IN THE MATTER OF the Competition Act, R.S.C. 1985, c. C-34; AND IN THE MATTER OF an application by Mrs. O's Pharmacy ("Mrs. O's") for an order pursuant to section 103.1 of the Competition Act granting leave to bring an application under section 75 of the Act;

B E T W E E N: Mrs. O's Pharmacy (applicant)

and Pfizer Canada Inc. (respondent)

Decided on the basis of the written record. Presiding Member: Blais J. Date of Reasons for Order and Order: September 20, 2004

REASONS FOR ORDER AND ORDER

APPLICATION [1] The applicant, Mrs. O's Pharmacy Inc. (Mrs. O's) is a corporation incorporated under the laws of the Province of Ontario, carrying on business in the Town of Fort Erie, Ontario.

[2] The respondent, Pfizer Canada Inc. (Pfizer) is a corporation incorporated under the laws of Canada. Pfizer carries on business as a pharmaceutical manufacturer across Canada, including Ontario.

[3] Mrs. O's operates a retail pharmacy in Fort Erie. The pharmacy offers a wide selection of products and services, including prescription and over the counter medicines. The pharmacy is located in downtown Fort Erie, about two miles from the Peace Bridge. Every summer, an influx of Americans doubles Fort Erie's population of about 25,000. Mrs. O's began operating in January 2004.

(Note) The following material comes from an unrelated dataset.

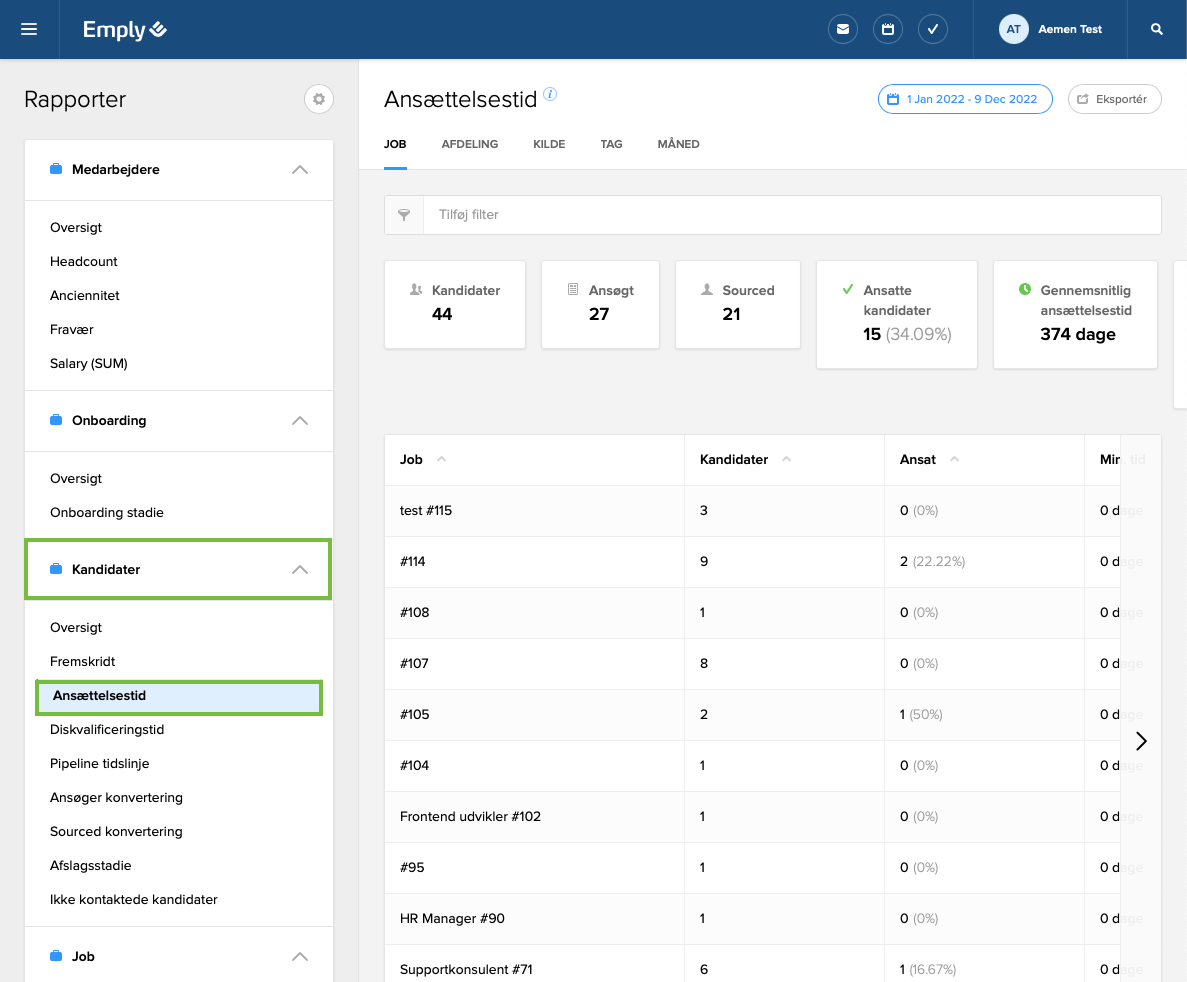Image resolution: width=1187 pixels, height=982 pixels.
Task: Open the hamburger navigation menu
Action: click(x=29, y=29)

[4] Pfizer previously supplied a number of key products to Mrs. O's: Lipitor (for high cholesterol), Accupril and Norvasc (for high blood pressure), Ministrin and Loestrin (for birth control), Bextra and Arthotec (for arthritis) and Detrol (for bladder incontinence). These important therapeutic products represented a significant portion of Mrs. 0's gross sales. In the industry, such products represent about 20 per cent of gross annual sales for an Ontario pharmacy.

[5] In a letter dated March 11, 2004, without prior notice, Pfizer advised Mrs. O's that it was not in compliance with Pfizer's terms of trade, namely selling or distributing Pfizer products only to persons in Canada. Consequently, the pharmacy was no longer approved to purchase Pfizer pharmaceutical products from Pfizer authorized distributors.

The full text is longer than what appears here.